Apply what you read:
1/ In the post about re-reading the Sandman comics, which story concludes Preludes & Nocturnes?
2/ Write out the Sandman re-read post word for word, from "Preludes and Nocturnes" to "Let's find out.".

Monday, February 8, 2016

Preludes and Nocturnes

I'm not big on New Year's resolutions, but when I do set one I like to keep the bar nice and low. This year's resolution is to re-read the original run of the Sandman comics. I'm pretty sure I never read every single issue as they came out in the 90s, and I'm also fairly sure that I didn't read it in a strict order at the time.

The Sandman was the first comic series that I at least read semi-religiously; prior to that, I read a comic here and a comic there, but was never really devoted to picking up every issue as they came out. Will Sandman hold up to my amber-colored memories of being engrossed in it? Let's find out.

Aesthetically, I love the way the early sequences in which Morpheus is held captive by Roderick and Alex Burgess adopt the style and look of DC's horror comics from the 70s, and then effectively segues into Morpheus encountering Cain, Abel, Destiny, and the hosts of The Witching Hour

That those cameos are inserted in such an interesting and clever way rubs uncomfortably against the avalanche of cameos that follow. Some of these cameos work well (Doctor Destiny is especially well-appropriated as a villain--his occupation of the diner is easily one of the darker turns in the Sandman series) but others (John Constantine, Etrigan, fucking Martian Manhunter) feels a bit too much like fanservice and inclusions that exist just to let you know that you're in the DC Universe. My memory tells me that as the series progresses it becomes a bit more deft at reinventing DC characters and mixing them with characters of its own inventions, but we'll have to see how that plays out.

One thing I hadn't counted on before starting this re-read was how heavily the specter of AIDS/HIV would loom in the background of the narrative. It's easy to forget it now, but at the time Sandman was coming out the disease was a predominant, era-defining anxiety. I'd hazard to guess that the Death Talks About Life mini-comic taught a lot of people about AIDS awareness and how to put on a condom because that specter was always in the shadows.

Speaking of Death, Preludes & Nocturnes concludes with "The Sound of Her Wings," which was the first bit of Sandman I got hold of. In retrospect, it's a weird place to start: it's a bridge between the just-concluded arc of Morpheus regaining his tools and the next arc about Morpheus chasing down errant dreams. Still, reading it again makes it clear why it inspired me to go back and read what I had missed; "The Sound of Her Wings" was like a revelation that comics could be so much more than how we usually imagine them within the strata of pop culture.

Saved entries
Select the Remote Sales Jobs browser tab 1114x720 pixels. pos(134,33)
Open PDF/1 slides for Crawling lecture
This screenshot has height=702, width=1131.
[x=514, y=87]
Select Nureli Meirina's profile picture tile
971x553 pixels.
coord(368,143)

Task responses:
1/ "The Sound of Her Wings."

2/
Preludes and Nocturnes

I'm not big on New Year's resolutions, but when I do set one I like to keep the bar nice and low. This year's resolution is to re-read the original run of the Sandman comics. I'm pretty sure I never read every single issue as they came out in the 90s, and I'm also fairly sure that I didn't read it in a strict order at the time.

The Sandman was the first comic series that I at least read semi-religiously; prior to that, I read a comic here and a comic there, but was never really devoted to picking up every issue as they came out. Will Sandman hold up to my amber-colored memories of being engrossed in it? Let's find out.